┌────────
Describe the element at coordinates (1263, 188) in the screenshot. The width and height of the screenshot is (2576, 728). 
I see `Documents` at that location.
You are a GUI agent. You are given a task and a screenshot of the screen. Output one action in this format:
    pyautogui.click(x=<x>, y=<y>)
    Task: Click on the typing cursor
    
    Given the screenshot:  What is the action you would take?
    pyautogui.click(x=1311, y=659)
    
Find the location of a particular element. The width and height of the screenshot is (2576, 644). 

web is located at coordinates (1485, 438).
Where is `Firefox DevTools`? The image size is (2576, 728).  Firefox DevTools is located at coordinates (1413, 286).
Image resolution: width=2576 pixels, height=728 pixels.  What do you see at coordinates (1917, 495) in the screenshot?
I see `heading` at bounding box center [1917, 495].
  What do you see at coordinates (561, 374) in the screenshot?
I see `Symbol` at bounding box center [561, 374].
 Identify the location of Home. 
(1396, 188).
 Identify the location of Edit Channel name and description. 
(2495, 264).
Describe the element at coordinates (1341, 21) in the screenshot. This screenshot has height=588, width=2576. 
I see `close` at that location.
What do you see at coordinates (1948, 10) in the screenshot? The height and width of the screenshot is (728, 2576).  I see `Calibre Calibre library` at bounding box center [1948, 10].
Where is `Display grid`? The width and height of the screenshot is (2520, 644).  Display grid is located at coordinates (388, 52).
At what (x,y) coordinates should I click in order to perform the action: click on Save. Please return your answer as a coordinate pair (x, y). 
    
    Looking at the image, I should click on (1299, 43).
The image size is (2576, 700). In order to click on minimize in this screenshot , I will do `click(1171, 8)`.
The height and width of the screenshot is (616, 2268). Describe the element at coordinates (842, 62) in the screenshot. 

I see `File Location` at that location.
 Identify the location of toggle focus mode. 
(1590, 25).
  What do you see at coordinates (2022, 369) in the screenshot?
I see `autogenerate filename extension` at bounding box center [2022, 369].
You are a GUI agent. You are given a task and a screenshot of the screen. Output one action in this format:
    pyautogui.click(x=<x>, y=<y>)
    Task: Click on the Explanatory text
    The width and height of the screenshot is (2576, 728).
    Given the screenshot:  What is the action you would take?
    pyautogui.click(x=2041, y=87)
└────────
## Task goal
Copy out all of the material above line for line, without changing anything.

## Exercise solution
Describe the element at coordinates (1263, 188) in the screenshot. The width and height of the screenshot is (2576, 728). 
I see `Documents` at that location.
You are a GUI agent. You are given a task and a screenshot of the screen. Output one action in this format:
    pyautogui.click(x=<x>, y=<y>)
    Task: Click on the typing cursor
    
    Given the screenshot:  What is the action you would take?
    pyautogui.click(x=1311, y=659)
    
Find the location of a particular element. The width and height of the screenshot is (2576, 644). 

web is located at coordinates (1485, 438).
Where is `Firefox DevTools`? The image size is (2576, 728).  Firefox DevTools is located at coordinates (1413, 286).
Image resolution: width=2576 pixels, height=728 pixels.  What do you see at coordinates (1917, 495) in the screenshot?
I see `heading` at bounding box center [1917, 495].
  What do you see at coordinates (561, 374) in the screenshot?
I see `Symbol` at bounding box center [561, 374].
 Identify the location of Home. 
(1396, 188).
 Identify the location of Edit Channel name and description. 
(2495, 264).
Describe the element at coordinates (1341, 21) in the screenshot. This screenshot has height=588, width=2576. 
I see `close` at that location.
What do you see at coordinates (1948, 10) in the screenshot? The height and width of the screenshot is (728, 2576).  I see `Calibre Calibre library` at bounding box center [1948, 10].
Where is `Display grid`? The width and height of the screenshot is (2520, 644).  Display grid is located at coordinates (388, 52).
At what (x,y) coordinates should I click in order to perform the action: click on Save. Please return your answer as a coordinate pair (x, y). 
    
    Looking at the image, I should click on (1299, 43).
The image size is (2576, 700). In order to click on minimize in this screenshot , I will do `click(1171, 8)`.
The height and width of the screenshot is (616, 2268). Describe the element at coordinates (842, 62) in the screenshot. 

I see `File Location` at that location.
 Identify the location of toggle focus mode. 
(1590, 25).
  What do you see at coordinates (2022, 369) in the screenshot?
I see `autogenerate filename extension` at bounding box center [2022, 369].
You are a GUI agent. You are given a task and a screenshot of the screen. Output one action in this format:
    pyautogui.click(x=<x>, y=<y>)
    Task: Click on the Explanatory text
    The width and height of the screenshot is (2576, 728).
    Given the screenshot:  What is the action you would take?
    pyautogui.click(x=2041, y=87)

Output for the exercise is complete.